Note that in Plantation America there were numerous jails for detaining and auctioning off runaways and vagabonds. In the ancient case of this religious enforcer having fallen into the ways of those he had been employed to capture, denounce and punish, he is passed up the hierarchy and held in military facilities until he is placed in the kind of confinement known by so many slaves from Antiquity to Modernity, passage by ship.
Acts 27: 1-44:
The relation by Paul of his harrowing voyage aboard ship is in many ways similar to the bondage aboard ship of the pagan god Dionysus, in which the sailors seek to abandon their passenger to the very elements that are their heaven sent punishment for his abduction. As with Dionysus, Paul is visited by an Angel and gives his captors a chance to repent. [3]
The ship is driven aground and Paul relates, “The soldiers’ plan was to kill the prisoners, lest any should swim away and escape.”

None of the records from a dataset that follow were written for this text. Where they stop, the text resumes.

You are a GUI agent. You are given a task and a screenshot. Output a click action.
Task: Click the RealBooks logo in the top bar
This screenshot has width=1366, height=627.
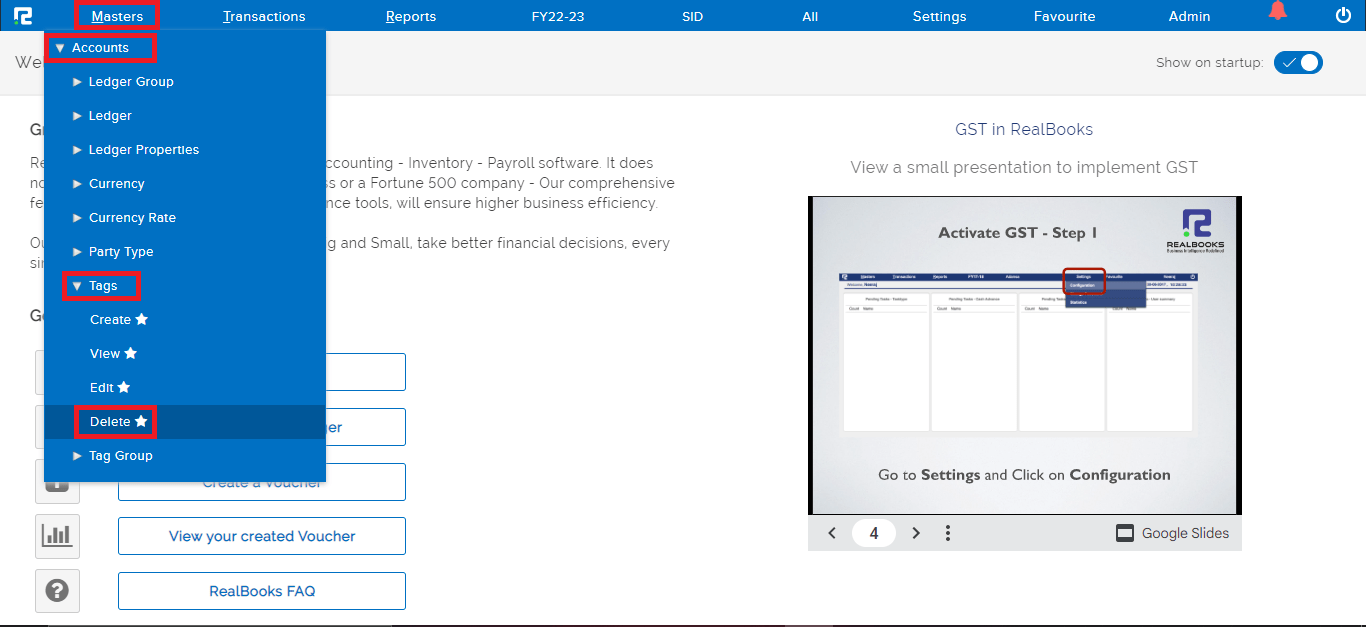(23, 15)
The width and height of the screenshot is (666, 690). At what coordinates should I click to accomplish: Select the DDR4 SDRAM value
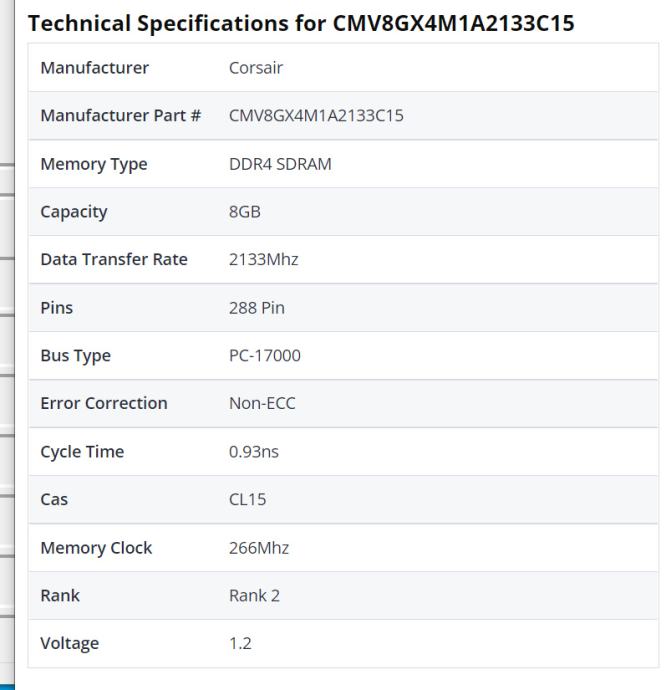tap(280, 164)

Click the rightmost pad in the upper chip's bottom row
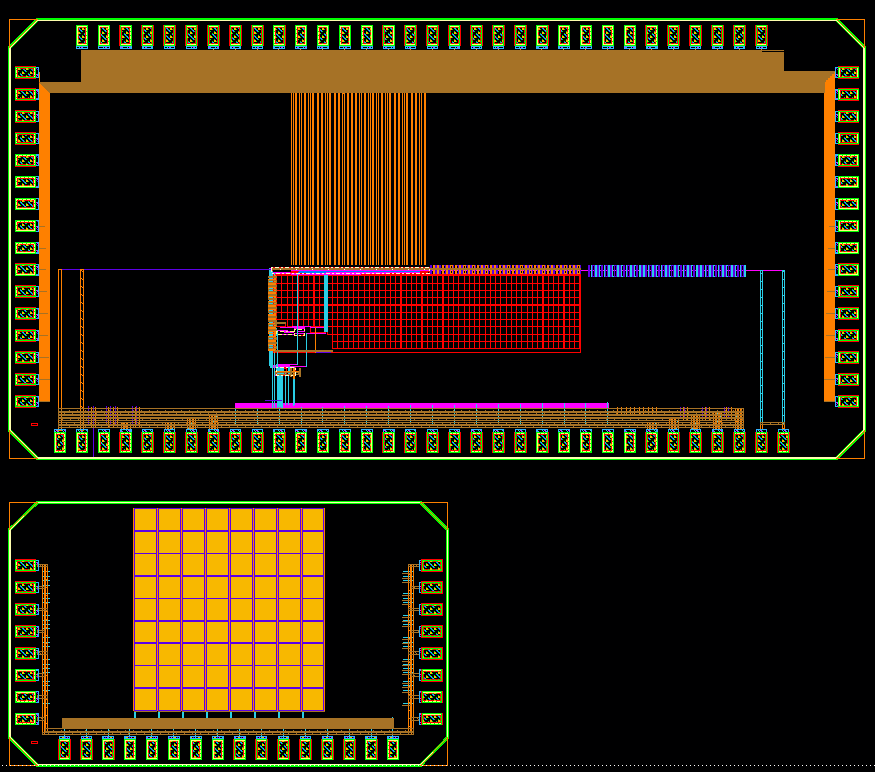point(783,441)
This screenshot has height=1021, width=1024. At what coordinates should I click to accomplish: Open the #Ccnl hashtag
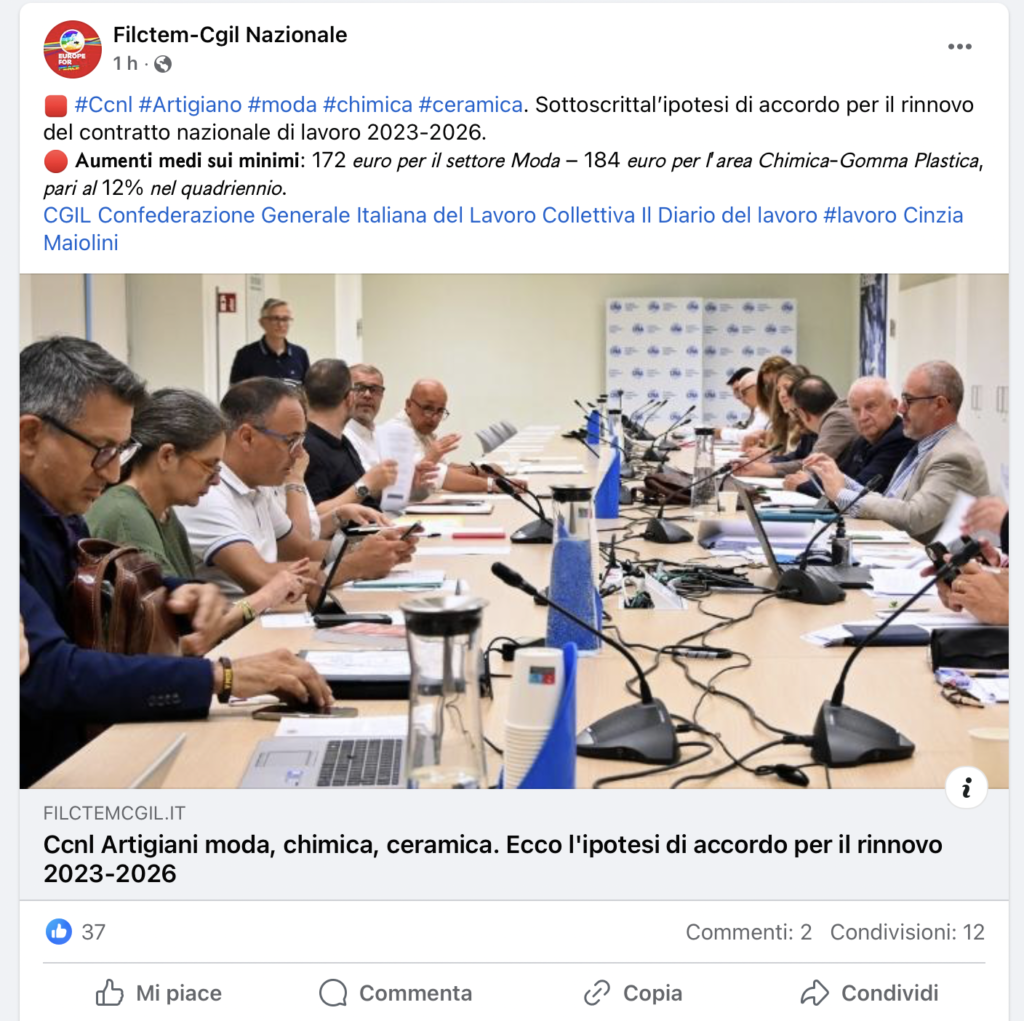(103, 105)
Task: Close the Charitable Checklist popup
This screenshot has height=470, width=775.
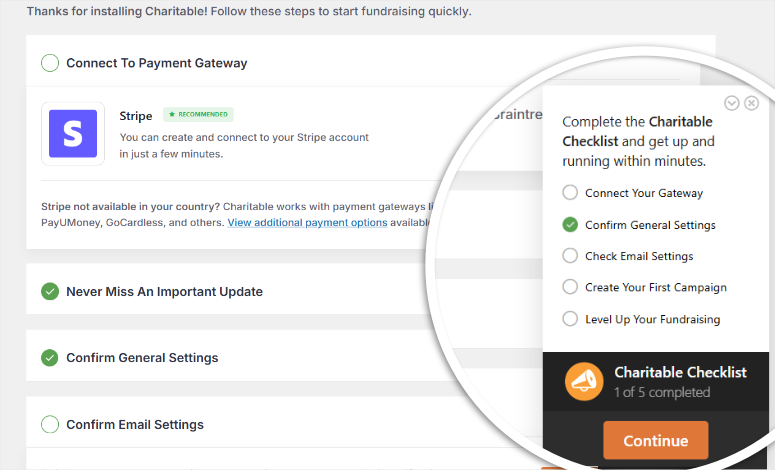Action: pos(752,103)
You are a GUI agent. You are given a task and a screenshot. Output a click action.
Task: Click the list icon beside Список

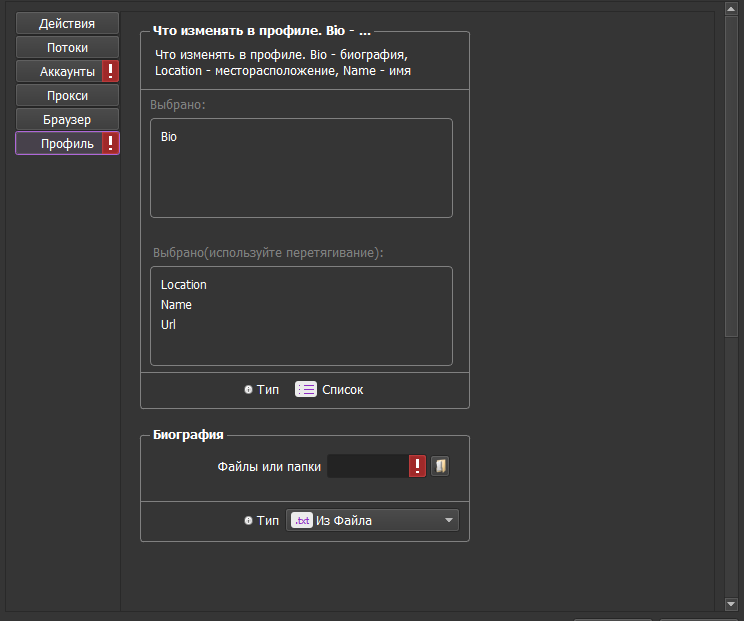point(305,390)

He had noted that there were 276 person in the ship, indicating at least 200 captives, and very likely more. In this way Rome, who had HIS political enemies recalled and disposed of at the heart of Empire, was the reverse of Britannia, who exiled HER political enemies to distant doom on a Plantation. Yet the common thread was the ship of sail.
Acts: 28: 1-6
Paul Handles a Serpent over a Fire
After escaping the wrecked ship onto the isle of Malta, Paul was seen by the locals to have been bitten by a serpent while making a camp fire. They thought him a murderer at first, escaped from the “justice” of the sea and now being punished by the snake. But when Paul shook the snake loose into the fire unharmed, “they said that he was a god.”
Paul then cured disease on Malta with prayer and laying on of hands. After being transferred to another prison transport ship Paul will be “set at liberty” assigned private quarters and guarded by a single soldier.
In 28:20 Paul reveals the mechanical nature of his bondage, the same commonly used to bind transports from Great Britain to the Plantations, “...it is because of the hope of Isrаel that I am bound with this chain.”
And so it was declared by Increase Mather, the Christian patriarch of New England in 1676 that the bondage in chains of the son and wife of Metacomet, the rebel chief would, be led off in chains to make pure, “This New Isrаel In These Goings Down of The Sun.” This New Isrаel would, ironically, be repopulated according to the laws of Genesis that decreed a son should leave his father and build a house anew, and that the work would be done by a now invisible army of youths and men brought to its shores in chains.
Notes
-0. in A.D. 1631
-1. Named here Herod’s after the king who may have built the facility.
-2. See Samson Agonistes by Milton, in which the Philistines hold Samson in bondage yet permit his family and friends to come feed him.